All this aside, Wodehouse is hilarious. He can't help but be hilarious. When he describes his ears as being large and "attached at right angles" and his overall appearance as tending toward the ailing piscine, I have a very justifiable reason to giggle at the image. When he describes the seventh of his nine holes of indoor golf, I lose a solid half-pound in burned calories and discover exactly what new colours appear after abstaining from air for forty seconds. (Leave it to Psmith is still my all time favorite comic work, particularly the application of socialist principles to an especially fine umbrella.) So, perhaps my taste is still developing and I shall look back on this as one of his greater works. Also, the application of wax to a floor is not particularly conducive to the appreciation of nuanced dry humour, but I still fear that this collection was not exactly his greatest.

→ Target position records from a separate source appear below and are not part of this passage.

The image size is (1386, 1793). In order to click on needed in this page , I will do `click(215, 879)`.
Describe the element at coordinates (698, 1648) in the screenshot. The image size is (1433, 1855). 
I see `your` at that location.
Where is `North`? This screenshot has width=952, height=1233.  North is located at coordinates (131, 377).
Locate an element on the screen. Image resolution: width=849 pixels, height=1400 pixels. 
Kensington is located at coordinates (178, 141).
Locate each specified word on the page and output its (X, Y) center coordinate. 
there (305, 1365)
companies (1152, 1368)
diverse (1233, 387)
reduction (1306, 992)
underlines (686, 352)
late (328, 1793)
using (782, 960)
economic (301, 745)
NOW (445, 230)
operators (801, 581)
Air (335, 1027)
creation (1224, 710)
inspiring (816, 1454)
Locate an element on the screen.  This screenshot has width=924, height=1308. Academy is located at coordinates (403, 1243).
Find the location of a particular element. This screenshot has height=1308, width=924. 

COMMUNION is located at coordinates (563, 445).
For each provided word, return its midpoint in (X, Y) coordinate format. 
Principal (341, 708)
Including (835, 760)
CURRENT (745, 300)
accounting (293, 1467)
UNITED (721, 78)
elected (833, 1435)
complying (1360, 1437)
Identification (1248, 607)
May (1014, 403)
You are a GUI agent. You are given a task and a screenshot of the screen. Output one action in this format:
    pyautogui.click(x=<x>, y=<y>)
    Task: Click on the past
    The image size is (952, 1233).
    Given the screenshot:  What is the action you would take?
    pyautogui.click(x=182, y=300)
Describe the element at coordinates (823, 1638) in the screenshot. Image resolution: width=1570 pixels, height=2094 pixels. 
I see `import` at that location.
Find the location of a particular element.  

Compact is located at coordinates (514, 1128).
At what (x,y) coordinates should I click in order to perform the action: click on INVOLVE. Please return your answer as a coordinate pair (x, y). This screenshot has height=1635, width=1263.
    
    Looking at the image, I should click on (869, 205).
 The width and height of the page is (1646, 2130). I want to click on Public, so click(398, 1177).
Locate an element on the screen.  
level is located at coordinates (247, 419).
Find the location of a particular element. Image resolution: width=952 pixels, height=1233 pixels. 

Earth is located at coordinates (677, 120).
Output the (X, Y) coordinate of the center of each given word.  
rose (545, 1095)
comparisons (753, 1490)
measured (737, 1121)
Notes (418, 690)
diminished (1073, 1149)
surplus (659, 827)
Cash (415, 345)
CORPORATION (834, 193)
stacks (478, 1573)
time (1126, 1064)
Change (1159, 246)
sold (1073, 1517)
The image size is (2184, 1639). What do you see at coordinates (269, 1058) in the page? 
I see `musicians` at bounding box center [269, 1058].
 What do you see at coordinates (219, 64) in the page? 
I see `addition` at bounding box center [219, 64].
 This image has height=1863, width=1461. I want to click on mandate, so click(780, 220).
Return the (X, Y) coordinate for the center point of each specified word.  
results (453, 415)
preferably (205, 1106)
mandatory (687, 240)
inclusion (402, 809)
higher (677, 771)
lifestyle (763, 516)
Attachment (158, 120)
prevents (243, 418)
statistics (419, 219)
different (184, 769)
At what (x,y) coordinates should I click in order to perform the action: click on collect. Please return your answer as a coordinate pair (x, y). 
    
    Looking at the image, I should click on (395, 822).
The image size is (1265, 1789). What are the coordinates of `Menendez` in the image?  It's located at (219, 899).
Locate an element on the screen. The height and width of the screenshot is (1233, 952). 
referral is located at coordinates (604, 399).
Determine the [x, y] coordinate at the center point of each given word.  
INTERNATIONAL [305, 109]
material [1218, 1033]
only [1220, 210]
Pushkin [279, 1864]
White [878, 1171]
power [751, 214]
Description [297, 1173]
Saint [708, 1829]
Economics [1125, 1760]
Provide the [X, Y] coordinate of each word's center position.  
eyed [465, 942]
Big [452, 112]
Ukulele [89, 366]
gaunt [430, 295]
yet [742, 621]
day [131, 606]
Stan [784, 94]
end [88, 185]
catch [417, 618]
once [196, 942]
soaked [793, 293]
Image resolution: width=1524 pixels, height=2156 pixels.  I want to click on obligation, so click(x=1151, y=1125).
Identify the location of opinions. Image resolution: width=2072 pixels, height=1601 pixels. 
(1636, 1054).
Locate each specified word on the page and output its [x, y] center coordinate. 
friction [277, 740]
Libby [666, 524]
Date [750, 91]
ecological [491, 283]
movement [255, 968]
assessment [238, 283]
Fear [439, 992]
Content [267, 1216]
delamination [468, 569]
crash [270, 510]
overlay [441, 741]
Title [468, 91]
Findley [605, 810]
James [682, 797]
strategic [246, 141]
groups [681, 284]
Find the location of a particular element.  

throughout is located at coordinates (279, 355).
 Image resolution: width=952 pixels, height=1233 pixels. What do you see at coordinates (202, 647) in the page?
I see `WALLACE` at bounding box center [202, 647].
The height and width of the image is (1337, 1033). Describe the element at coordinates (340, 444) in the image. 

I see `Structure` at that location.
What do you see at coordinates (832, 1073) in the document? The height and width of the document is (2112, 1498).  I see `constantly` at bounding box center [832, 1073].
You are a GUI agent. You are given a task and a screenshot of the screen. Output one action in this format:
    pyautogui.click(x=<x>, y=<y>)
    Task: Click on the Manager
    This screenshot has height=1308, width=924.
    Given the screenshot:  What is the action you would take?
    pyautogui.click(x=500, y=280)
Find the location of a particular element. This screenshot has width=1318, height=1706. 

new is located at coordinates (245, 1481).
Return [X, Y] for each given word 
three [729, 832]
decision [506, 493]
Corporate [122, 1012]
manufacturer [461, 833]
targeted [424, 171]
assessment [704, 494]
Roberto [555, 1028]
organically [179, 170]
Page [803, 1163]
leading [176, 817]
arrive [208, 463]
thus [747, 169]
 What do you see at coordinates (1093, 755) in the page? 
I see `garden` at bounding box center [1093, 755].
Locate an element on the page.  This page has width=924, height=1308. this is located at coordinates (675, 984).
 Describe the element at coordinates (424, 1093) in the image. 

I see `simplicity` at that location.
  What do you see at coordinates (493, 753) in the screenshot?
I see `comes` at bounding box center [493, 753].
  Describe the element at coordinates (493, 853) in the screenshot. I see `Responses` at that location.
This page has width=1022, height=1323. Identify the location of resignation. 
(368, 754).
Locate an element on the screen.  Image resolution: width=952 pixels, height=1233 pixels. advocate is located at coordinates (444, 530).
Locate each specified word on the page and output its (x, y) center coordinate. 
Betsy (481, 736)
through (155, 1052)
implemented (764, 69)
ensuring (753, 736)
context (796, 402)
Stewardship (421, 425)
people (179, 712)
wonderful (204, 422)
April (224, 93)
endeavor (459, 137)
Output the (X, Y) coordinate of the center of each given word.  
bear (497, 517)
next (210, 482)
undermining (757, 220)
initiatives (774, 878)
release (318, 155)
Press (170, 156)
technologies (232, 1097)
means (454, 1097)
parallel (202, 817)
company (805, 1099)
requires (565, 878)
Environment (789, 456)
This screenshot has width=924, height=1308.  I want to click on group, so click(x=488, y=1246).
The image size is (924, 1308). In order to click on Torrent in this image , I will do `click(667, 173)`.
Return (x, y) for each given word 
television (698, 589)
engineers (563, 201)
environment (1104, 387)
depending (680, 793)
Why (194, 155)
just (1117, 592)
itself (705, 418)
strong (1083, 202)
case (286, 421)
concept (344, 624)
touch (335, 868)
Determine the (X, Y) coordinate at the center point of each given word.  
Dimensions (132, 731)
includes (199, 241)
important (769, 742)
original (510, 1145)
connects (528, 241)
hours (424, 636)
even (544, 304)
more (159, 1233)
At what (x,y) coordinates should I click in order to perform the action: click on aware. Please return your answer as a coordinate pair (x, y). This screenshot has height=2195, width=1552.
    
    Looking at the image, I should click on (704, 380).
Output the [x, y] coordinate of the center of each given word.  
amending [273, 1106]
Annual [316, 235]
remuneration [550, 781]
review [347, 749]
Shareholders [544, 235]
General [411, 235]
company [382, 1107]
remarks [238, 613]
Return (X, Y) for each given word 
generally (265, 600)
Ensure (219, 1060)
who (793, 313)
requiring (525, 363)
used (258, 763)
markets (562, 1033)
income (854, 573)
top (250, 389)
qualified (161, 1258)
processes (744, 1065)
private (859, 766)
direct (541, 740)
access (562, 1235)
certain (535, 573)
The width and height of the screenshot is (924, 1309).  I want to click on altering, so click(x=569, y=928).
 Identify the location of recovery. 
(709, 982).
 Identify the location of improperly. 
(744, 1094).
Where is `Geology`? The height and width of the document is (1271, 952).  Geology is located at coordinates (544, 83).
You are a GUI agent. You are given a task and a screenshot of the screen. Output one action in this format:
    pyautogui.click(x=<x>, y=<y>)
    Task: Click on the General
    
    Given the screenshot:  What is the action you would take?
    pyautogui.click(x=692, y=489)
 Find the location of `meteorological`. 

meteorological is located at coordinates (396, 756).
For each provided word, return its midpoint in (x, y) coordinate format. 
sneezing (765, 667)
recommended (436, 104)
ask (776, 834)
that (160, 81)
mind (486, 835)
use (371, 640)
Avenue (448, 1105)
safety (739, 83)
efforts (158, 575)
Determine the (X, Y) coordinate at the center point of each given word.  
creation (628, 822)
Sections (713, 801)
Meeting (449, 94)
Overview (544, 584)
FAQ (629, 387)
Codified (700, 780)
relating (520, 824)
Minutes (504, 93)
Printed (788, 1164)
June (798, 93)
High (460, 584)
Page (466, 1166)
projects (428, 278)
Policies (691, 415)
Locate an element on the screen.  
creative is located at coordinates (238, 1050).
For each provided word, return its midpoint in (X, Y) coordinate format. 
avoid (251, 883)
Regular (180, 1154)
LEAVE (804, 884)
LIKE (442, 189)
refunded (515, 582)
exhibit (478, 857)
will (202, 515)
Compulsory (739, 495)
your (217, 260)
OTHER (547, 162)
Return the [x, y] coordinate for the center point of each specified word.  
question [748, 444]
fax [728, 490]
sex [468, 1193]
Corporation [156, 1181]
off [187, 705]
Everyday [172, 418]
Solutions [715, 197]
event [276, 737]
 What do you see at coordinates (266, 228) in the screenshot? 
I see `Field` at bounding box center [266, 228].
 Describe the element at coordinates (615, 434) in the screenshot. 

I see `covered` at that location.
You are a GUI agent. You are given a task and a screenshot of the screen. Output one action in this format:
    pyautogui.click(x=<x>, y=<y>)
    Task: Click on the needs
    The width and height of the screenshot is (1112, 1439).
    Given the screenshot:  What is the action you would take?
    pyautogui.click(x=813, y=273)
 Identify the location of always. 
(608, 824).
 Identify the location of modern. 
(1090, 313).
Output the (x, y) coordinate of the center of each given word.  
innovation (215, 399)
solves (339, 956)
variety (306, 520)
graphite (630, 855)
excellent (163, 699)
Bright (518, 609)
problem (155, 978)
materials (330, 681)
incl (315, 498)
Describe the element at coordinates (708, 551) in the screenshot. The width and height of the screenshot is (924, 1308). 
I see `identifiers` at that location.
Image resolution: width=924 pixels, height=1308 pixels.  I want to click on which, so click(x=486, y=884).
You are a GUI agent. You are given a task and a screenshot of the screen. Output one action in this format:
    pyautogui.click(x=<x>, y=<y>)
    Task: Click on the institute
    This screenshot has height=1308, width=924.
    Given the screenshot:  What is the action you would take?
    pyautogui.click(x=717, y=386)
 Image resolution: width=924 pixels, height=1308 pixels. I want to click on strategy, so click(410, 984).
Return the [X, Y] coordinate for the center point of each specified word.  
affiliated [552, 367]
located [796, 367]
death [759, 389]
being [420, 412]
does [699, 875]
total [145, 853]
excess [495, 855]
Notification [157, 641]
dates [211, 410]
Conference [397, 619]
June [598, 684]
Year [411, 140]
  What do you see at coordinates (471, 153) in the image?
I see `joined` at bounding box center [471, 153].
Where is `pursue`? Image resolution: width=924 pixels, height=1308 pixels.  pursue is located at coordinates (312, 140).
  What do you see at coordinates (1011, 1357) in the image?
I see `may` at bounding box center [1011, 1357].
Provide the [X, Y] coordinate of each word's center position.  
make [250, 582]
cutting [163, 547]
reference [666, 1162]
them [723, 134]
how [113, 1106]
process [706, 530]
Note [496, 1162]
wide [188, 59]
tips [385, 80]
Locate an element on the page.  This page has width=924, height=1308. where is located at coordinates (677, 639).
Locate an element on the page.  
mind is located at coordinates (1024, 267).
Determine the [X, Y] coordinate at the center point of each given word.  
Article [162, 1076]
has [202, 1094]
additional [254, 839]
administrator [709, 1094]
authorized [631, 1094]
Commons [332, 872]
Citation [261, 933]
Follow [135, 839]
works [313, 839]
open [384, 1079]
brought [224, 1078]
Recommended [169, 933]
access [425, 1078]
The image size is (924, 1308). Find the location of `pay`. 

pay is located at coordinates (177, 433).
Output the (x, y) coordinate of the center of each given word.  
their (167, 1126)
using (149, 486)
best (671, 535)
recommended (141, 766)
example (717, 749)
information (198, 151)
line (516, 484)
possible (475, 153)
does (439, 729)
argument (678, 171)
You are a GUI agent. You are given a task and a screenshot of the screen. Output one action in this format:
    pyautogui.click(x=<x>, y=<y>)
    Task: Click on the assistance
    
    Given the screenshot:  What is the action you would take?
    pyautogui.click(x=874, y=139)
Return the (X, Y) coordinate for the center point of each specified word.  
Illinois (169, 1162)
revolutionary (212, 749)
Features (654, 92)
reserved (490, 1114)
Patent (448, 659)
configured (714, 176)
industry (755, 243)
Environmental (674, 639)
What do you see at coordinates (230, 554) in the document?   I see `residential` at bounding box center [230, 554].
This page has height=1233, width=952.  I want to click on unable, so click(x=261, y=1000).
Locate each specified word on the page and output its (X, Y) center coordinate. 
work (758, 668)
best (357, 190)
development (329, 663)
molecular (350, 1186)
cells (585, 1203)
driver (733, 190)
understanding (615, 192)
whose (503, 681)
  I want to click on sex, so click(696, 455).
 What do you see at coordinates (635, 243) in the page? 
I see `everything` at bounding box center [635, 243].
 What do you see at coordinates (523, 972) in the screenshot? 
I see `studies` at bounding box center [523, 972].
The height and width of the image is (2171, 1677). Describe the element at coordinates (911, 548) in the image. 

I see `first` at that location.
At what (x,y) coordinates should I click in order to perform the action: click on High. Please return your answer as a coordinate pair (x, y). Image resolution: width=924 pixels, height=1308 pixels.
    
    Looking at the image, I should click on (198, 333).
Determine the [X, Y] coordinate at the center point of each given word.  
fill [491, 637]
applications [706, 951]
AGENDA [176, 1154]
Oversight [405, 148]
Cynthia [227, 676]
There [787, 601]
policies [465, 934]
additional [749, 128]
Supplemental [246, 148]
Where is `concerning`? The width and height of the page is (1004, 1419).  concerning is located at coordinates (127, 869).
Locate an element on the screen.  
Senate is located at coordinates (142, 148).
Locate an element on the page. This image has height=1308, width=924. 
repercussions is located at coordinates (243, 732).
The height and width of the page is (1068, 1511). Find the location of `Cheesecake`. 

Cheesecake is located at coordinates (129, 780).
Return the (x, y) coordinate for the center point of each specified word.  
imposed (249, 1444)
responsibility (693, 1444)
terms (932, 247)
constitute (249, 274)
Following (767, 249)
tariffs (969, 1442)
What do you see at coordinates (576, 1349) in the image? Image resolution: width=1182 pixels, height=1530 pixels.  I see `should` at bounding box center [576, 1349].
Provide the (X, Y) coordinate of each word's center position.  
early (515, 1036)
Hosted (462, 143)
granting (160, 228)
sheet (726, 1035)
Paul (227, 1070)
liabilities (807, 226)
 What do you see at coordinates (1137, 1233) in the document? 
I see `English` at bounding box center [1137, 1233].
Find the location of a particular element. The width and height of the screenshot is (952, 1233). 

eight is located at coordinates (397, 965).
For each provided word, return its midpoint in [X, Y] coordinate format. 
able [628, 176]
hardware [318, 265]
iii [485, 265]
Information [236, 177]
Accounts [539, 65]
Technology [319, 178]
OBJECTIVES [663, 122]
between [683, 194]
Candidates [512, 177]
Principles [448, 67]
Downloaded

Still, even with my lack of palate, I cannot overemphasize the playful joy of his prose: "Moths had nested in his wallet and raised large families," or, "he was a tubby chap, who looked as if he had been poured into his clothes and had forgotten to say when," or, "he looked ever more like a pterodactyl with a secret sorrow." Wodehouse is a necessary ingredient for a happy life. Just take care if you are reading him at the breakfast table that you take bites between sentences, and not in the midst of them, for his jokes be not of ruth and they enter the scenes as silently as Jeeves.